*** Exercise input ***

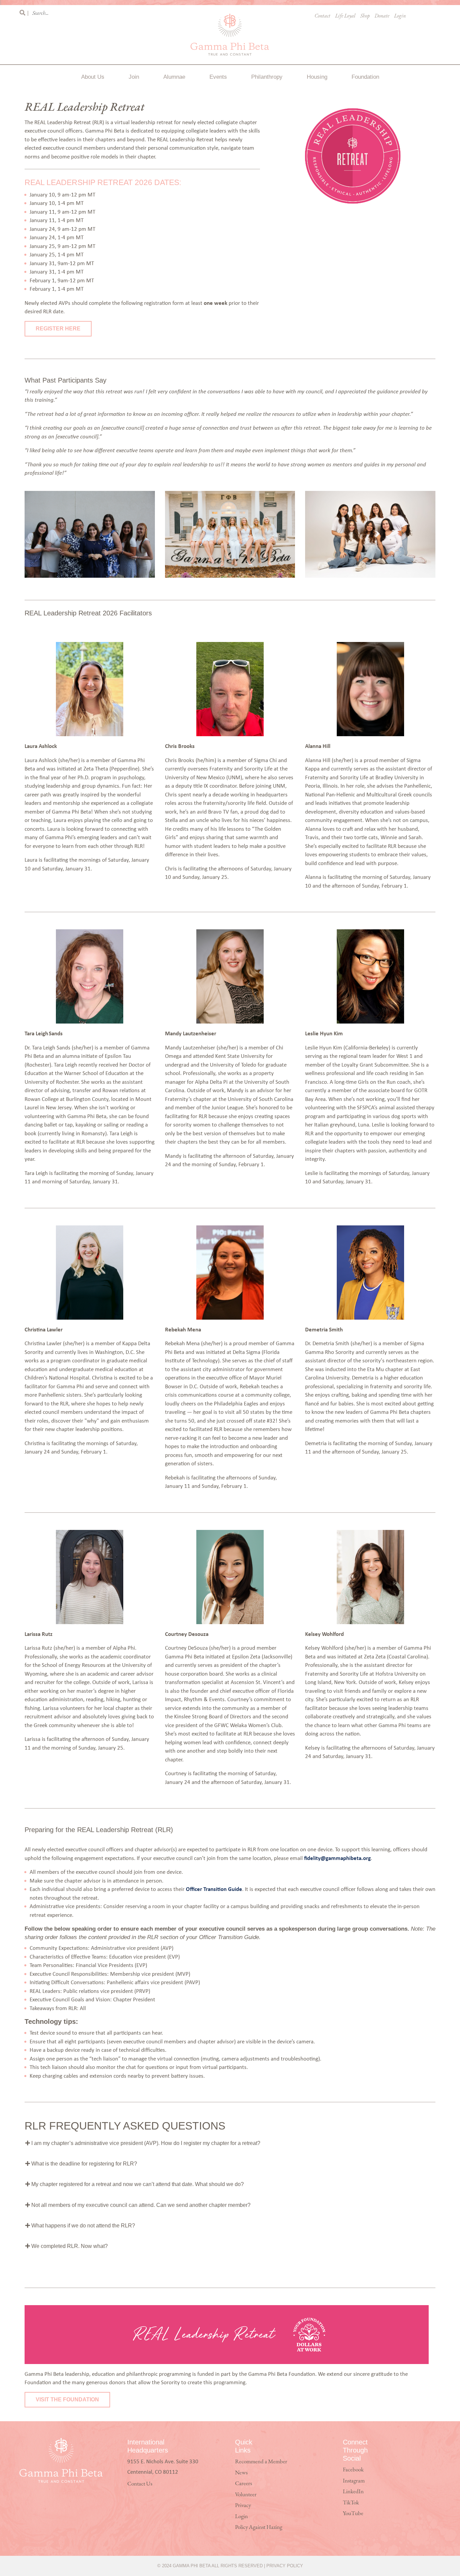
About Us (92, 77)
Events (218, 77)
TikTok (351, 2503)
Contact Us (139, 2484)
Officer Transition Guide (214, 1889)
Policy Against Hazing (258, 2527)
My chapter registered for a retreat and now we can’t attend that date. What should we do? (137, 2184)
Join (134, 77)
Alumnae (174, 77)
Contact (322, 16)
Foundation (365, 77)
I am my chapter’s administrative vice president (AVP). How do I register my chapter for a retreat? (145, 2143)
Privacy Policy (284, 2565)
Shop (365, 16)
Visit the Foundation (67, 2399)
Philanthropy (267, 77)
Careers (243, 2483)
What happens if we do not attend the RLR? (82, 2225)
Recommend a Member (261, 2462)
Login (400, 16)
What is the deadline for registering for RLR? (83, 2164)
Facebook (353, 2470)
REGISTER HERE (58, 328)
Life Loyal (345, 16)
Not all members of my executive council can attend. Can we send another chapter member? (140, 2205)
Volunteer (246, 2495)
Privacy (243, 2505)
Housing (317, 77)
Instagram (354, 2481)
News (241, 2473)
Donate (381, 16)
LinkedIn (353, 2492)
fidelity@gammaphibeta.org (337, 1858)
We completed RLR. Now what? (69, 2246)
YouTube (353, 2513)
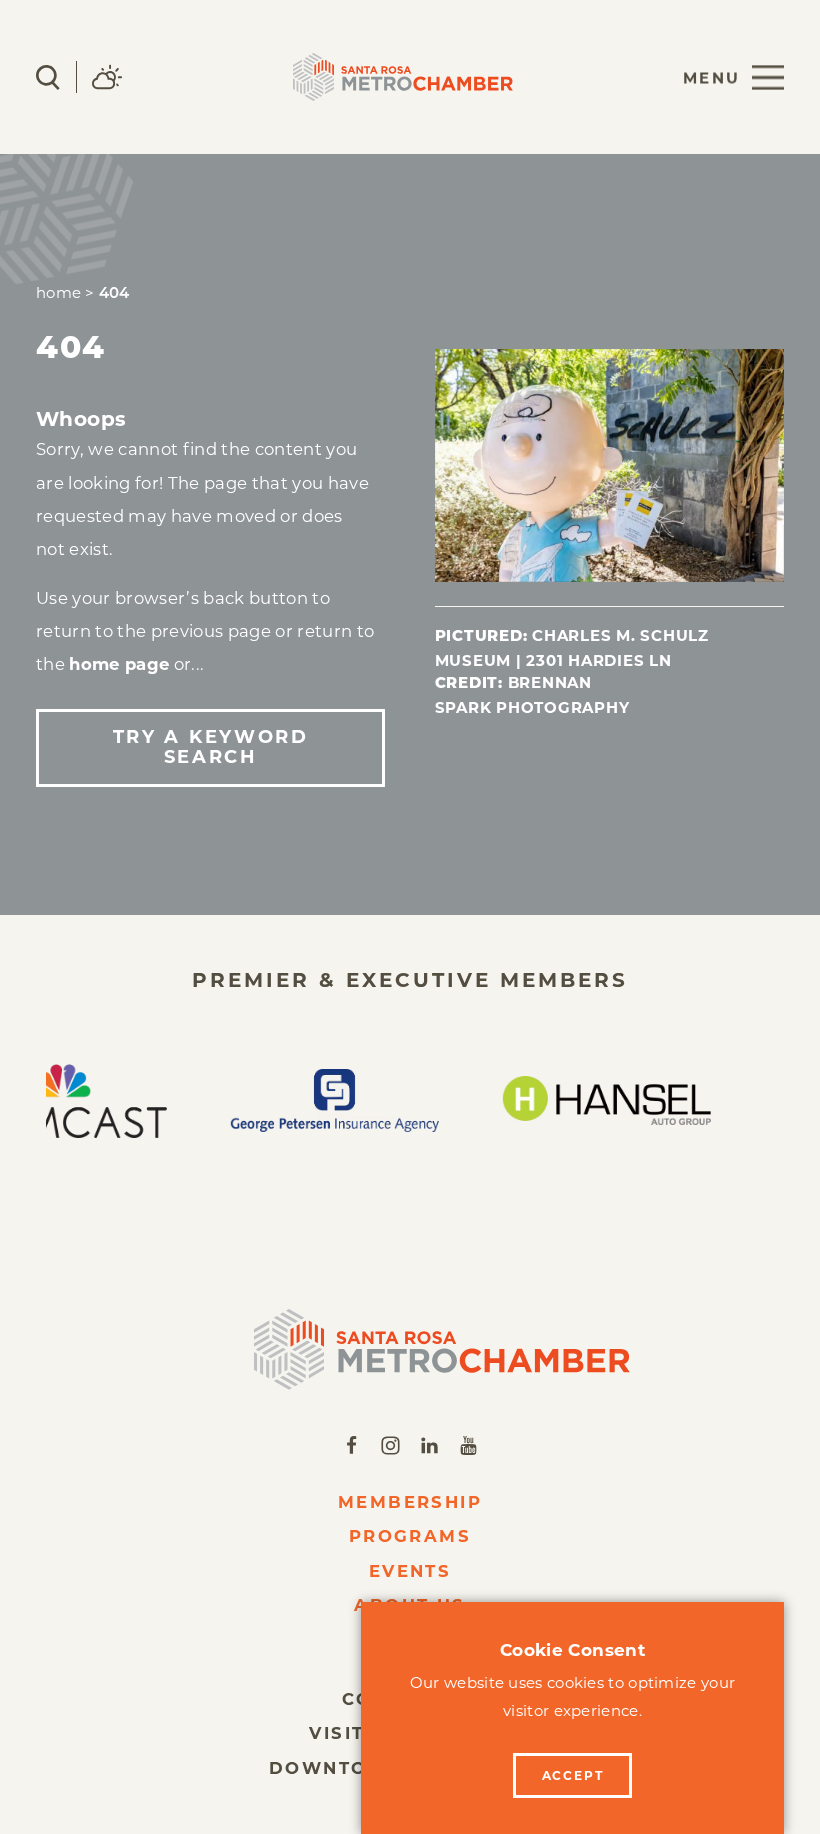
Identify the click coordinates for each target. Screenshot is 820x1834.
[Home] (410, 1349)
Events (410, 1571)
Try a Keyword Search (211, 747)
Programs (410, 1536)
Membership (410, 1502)
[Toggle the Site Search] (48, 77)
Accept (573, 1775)
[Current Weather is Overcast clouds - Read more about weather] (107, 77)
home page (119, 664)
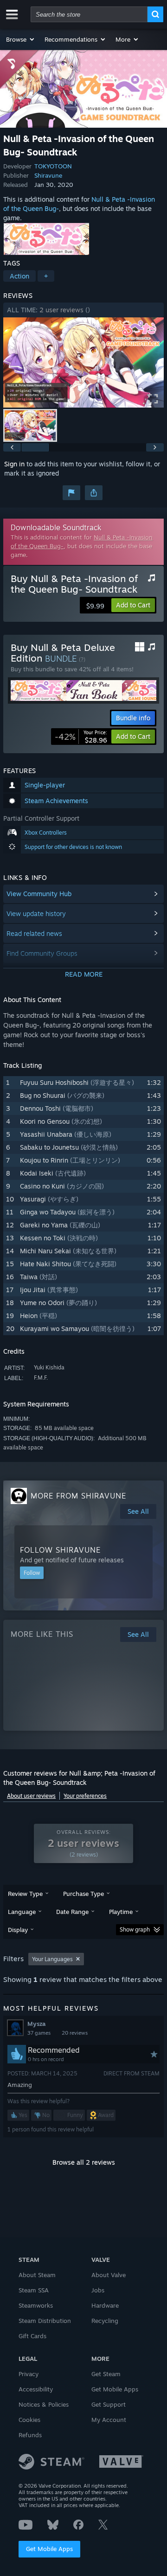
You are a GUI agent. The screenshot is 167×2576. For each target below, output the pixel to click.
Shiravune (48, 175)
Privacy (29, 2374)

*** End of Exercise input ***

Exercise brief:
What is the count of lines in the data above containing the string "Policy"? Write the number and nothing else.

Output of the task:
2